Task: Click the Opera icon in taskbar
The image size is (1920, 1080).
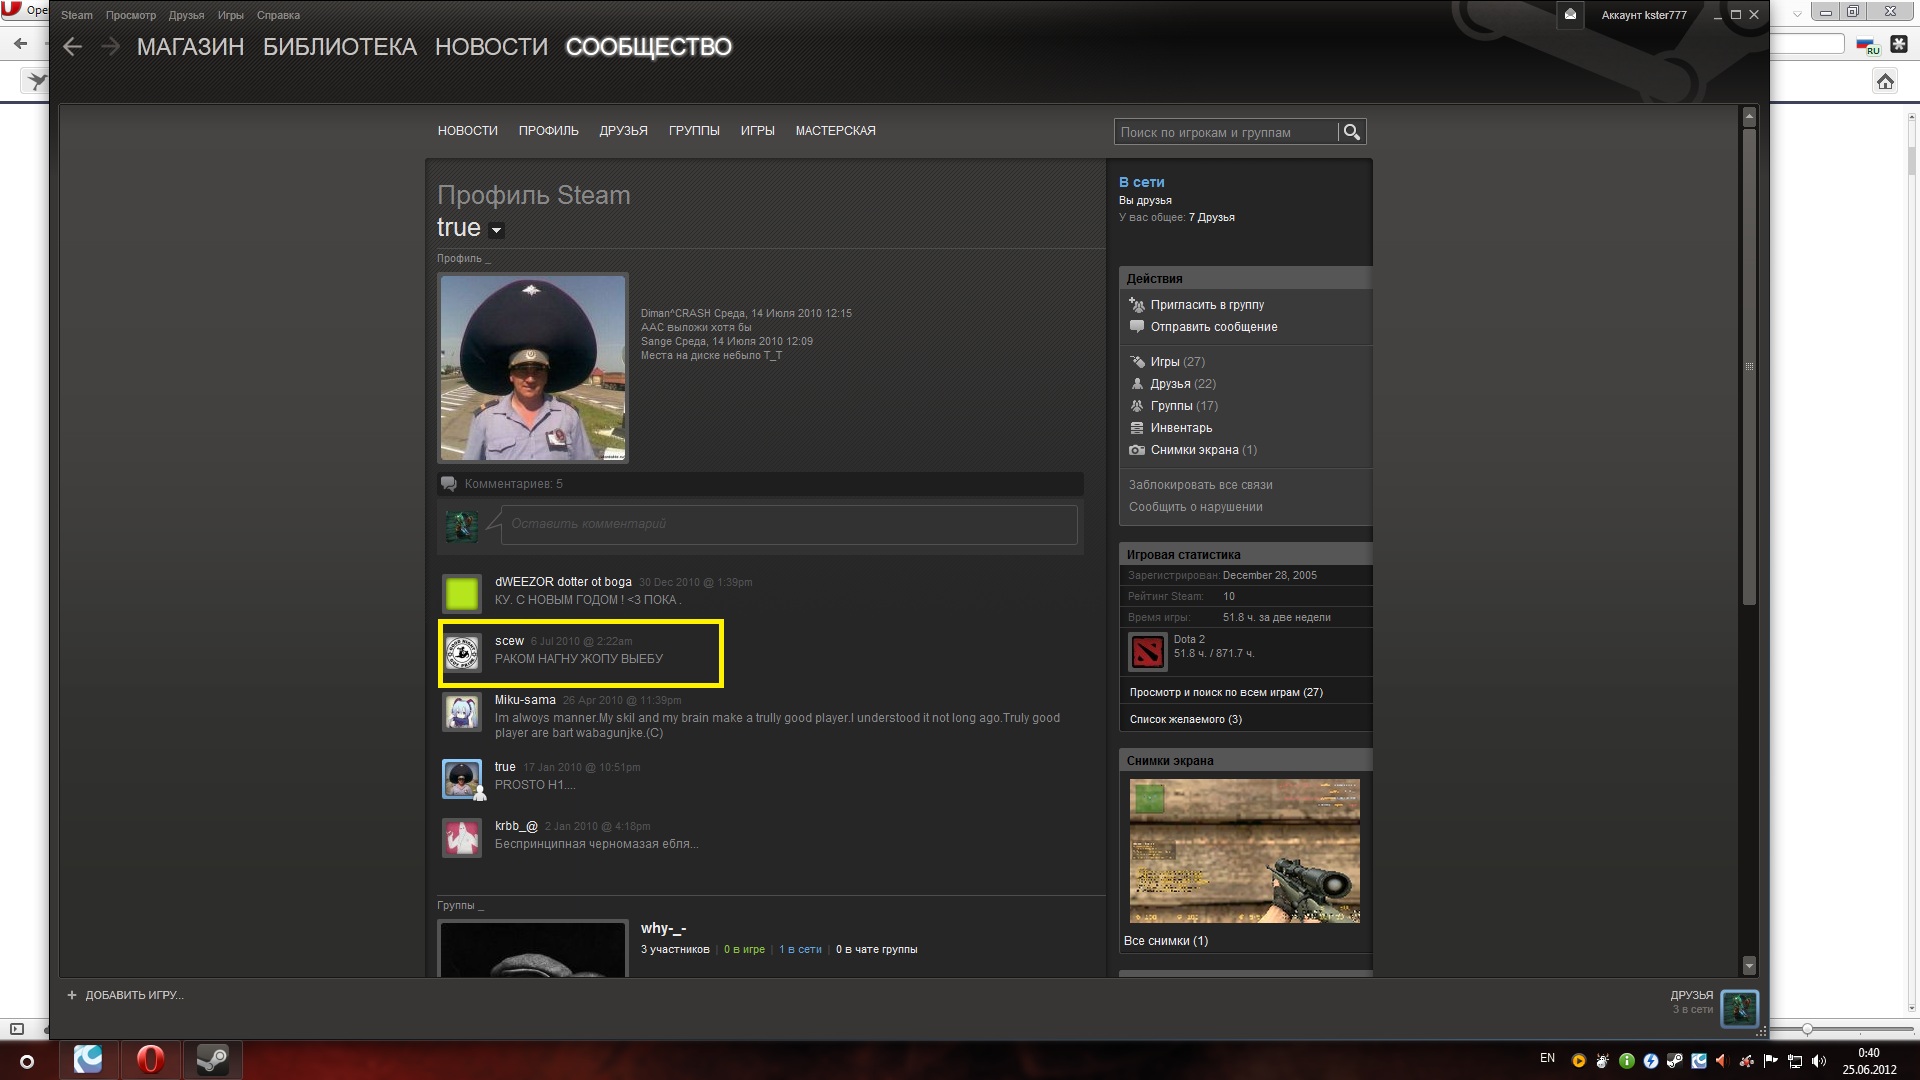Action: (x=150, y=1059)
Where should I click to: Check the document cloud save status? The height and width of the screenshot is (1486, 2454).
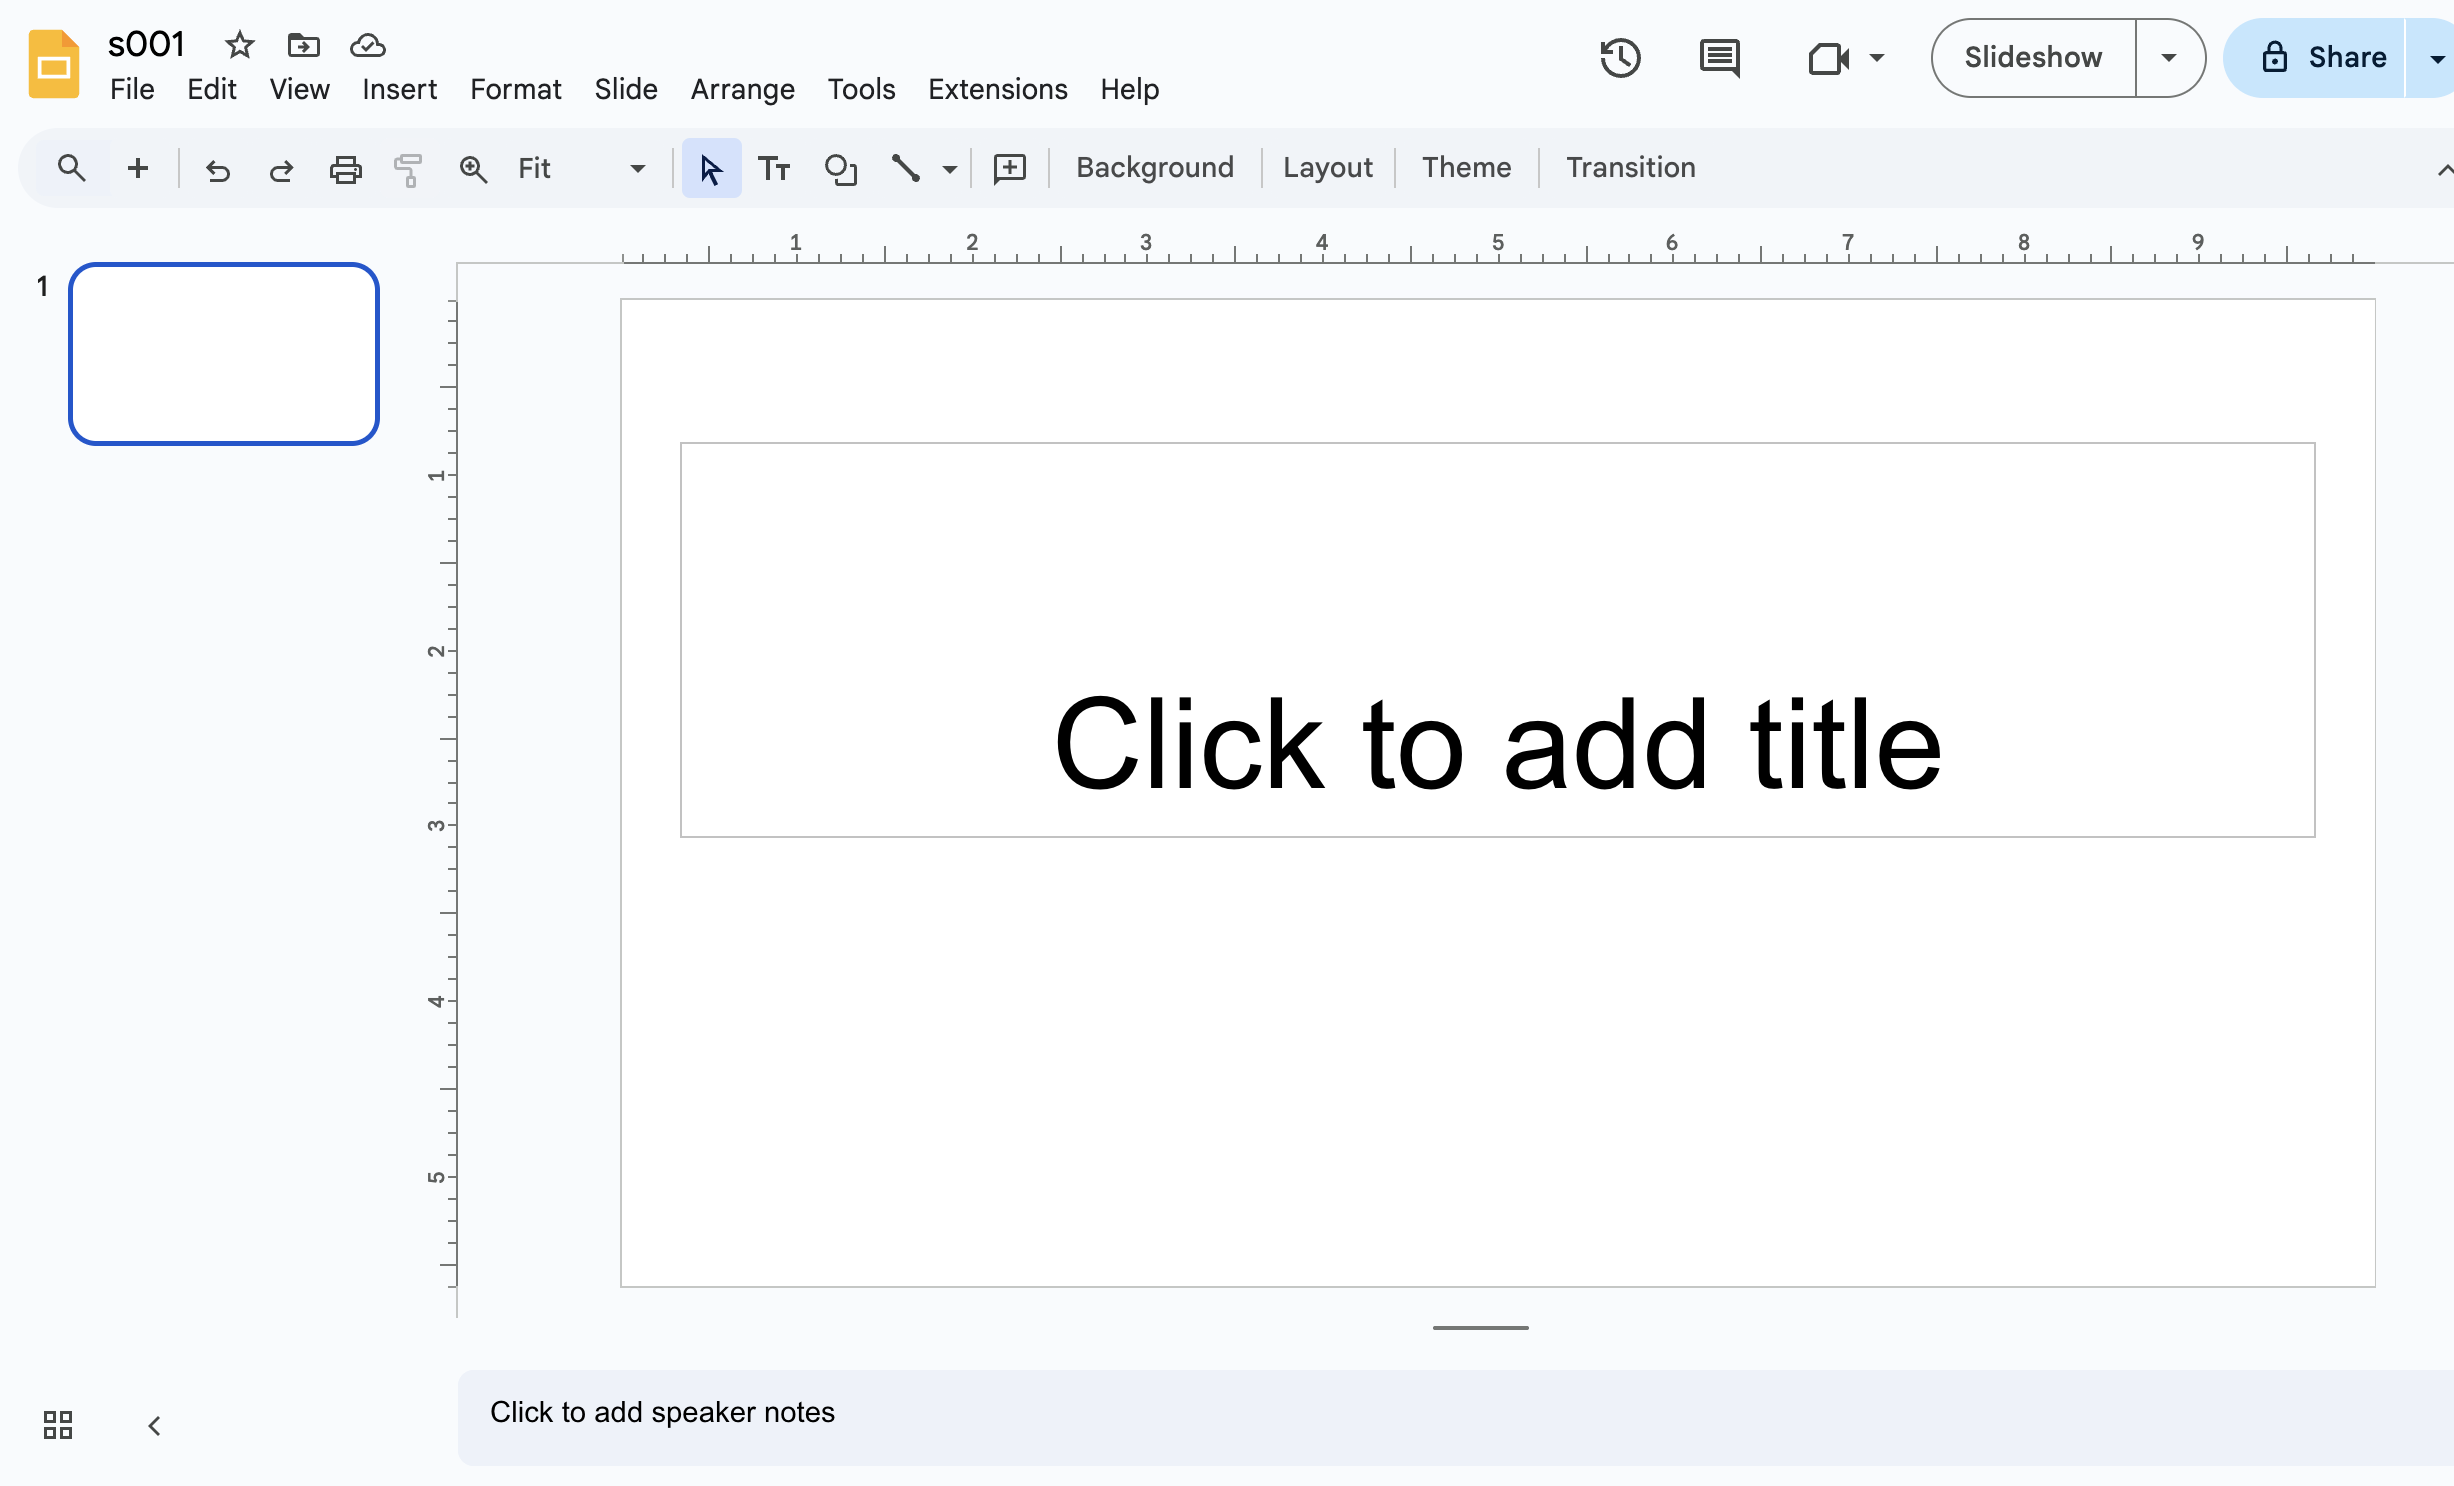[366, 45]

__What is being asked__: Retype the data above exactly. Leave the pictures out.

__Answer__:
Task: Click the Opera icon in taskbar
The image size is (1920, 1080).
Action: (x=150, y=1059)
Where should I click to: Check the document cloud save status? The height and width of the screenshot is (1486, 2454).
[366, 45]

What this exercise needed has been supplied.